🤖 AI Summary
This work addresses the challenge of effectively determining when to access memory and which historical utterances to retrieve in long-context dialogue systems, particularly under dynamically shifting and inconsistent user preferences. The authors propose a Bayesian factor–based metric to quantify memory utility, framing memory retrieval as an evaluation of the evidential strength that past dialogue turns provide about the user’s latent preference state. This unified approach enables adaptive modeling of dynamic preferences and precise control over memory usage. Empirical results demonstrate that the method significantly outperforms embedding-based retrieval approaches across four heterogeneous memory benchmarks, achieving especially strong performance in preference-intensive long-context tasks while remaining competitive even in low-preference-density scenarios.
📝 Abstract
Long-context dialogue systems must decide both when to access memory and which parts of the interaction history are relevant. Existing approaches typically rely on heuristic retrieval signals or always-on memory usage, failing to account for the changing and potentially inconsistent nature of user preferences. In this work, we propose a unified framework for memory access and selection based on changing preferences.

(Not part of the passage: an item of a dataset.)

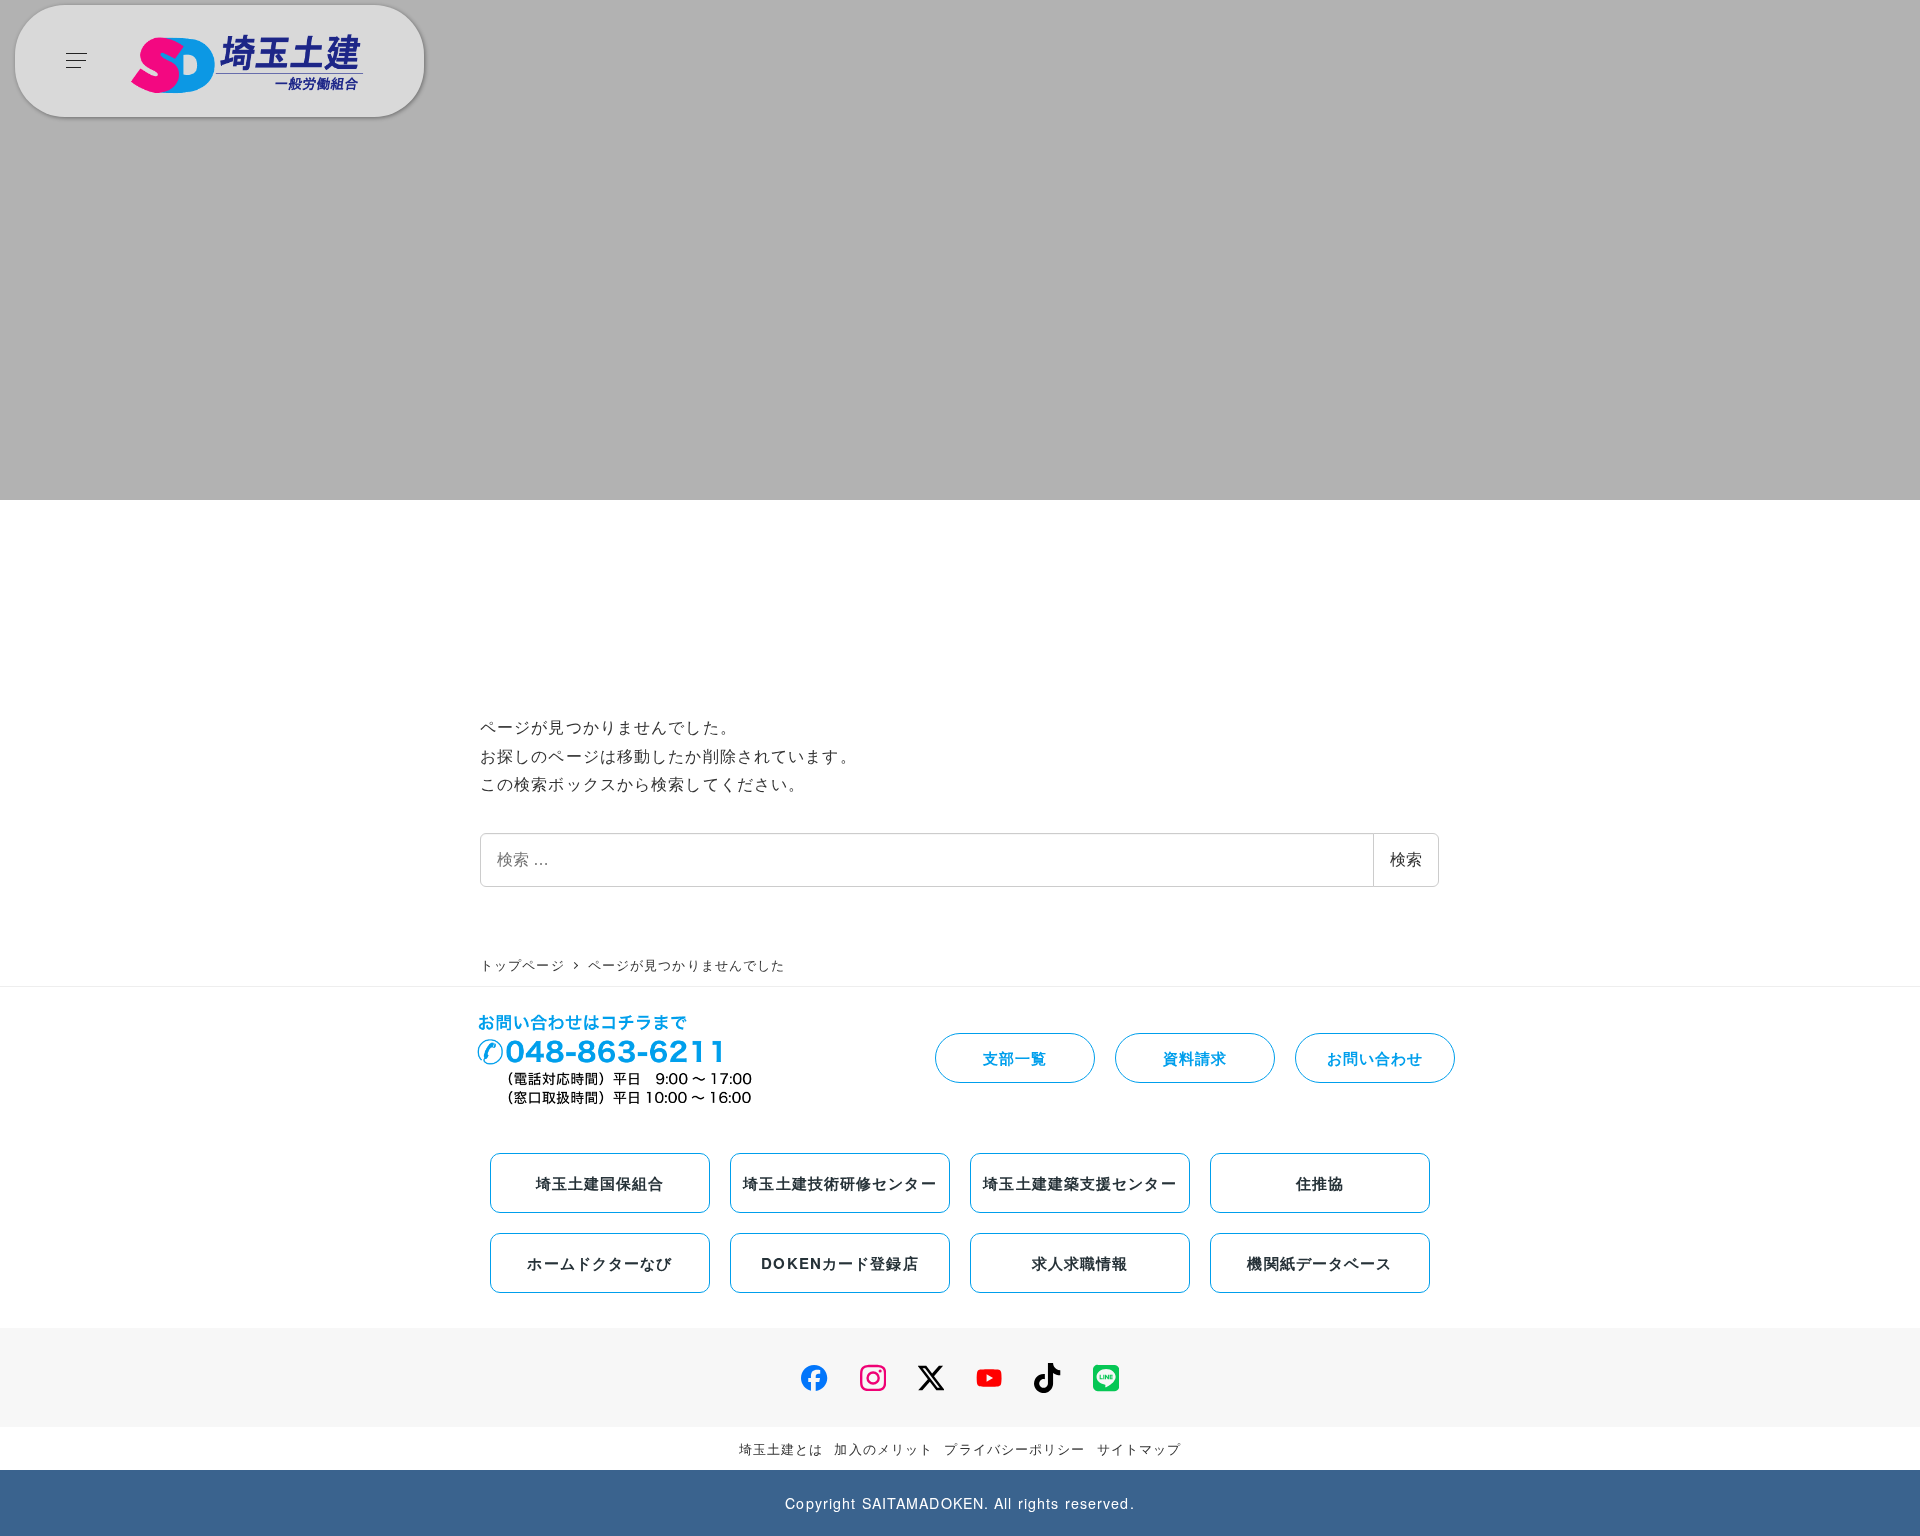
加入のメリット (883, 1448)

We formulate personalized memory retrieval as identifying which historical turns provide evidence about a user's latent preference state, rather than relying on surface-level semantic similarity. To this end, we quantify the utility of each memory turn using a Bayes factor, defined as the improvement in the model's likelihood of the reference response when the turn is included in context. This provides a principled measure of evidence strength and a unified signal for both memory access and selection. By framing memory retrieval as utility estimation, the model learns to identify salient turns and regulate memory usage based on expected utility. Experiments on four heterogeneous memory benchmarks show that our approach outperforms existing embedding-based retrieval on long-context, preference-intensive tasks where modeling changing preferences is essential, while remaining competitive in low-density regimes where semantic similarity suffices.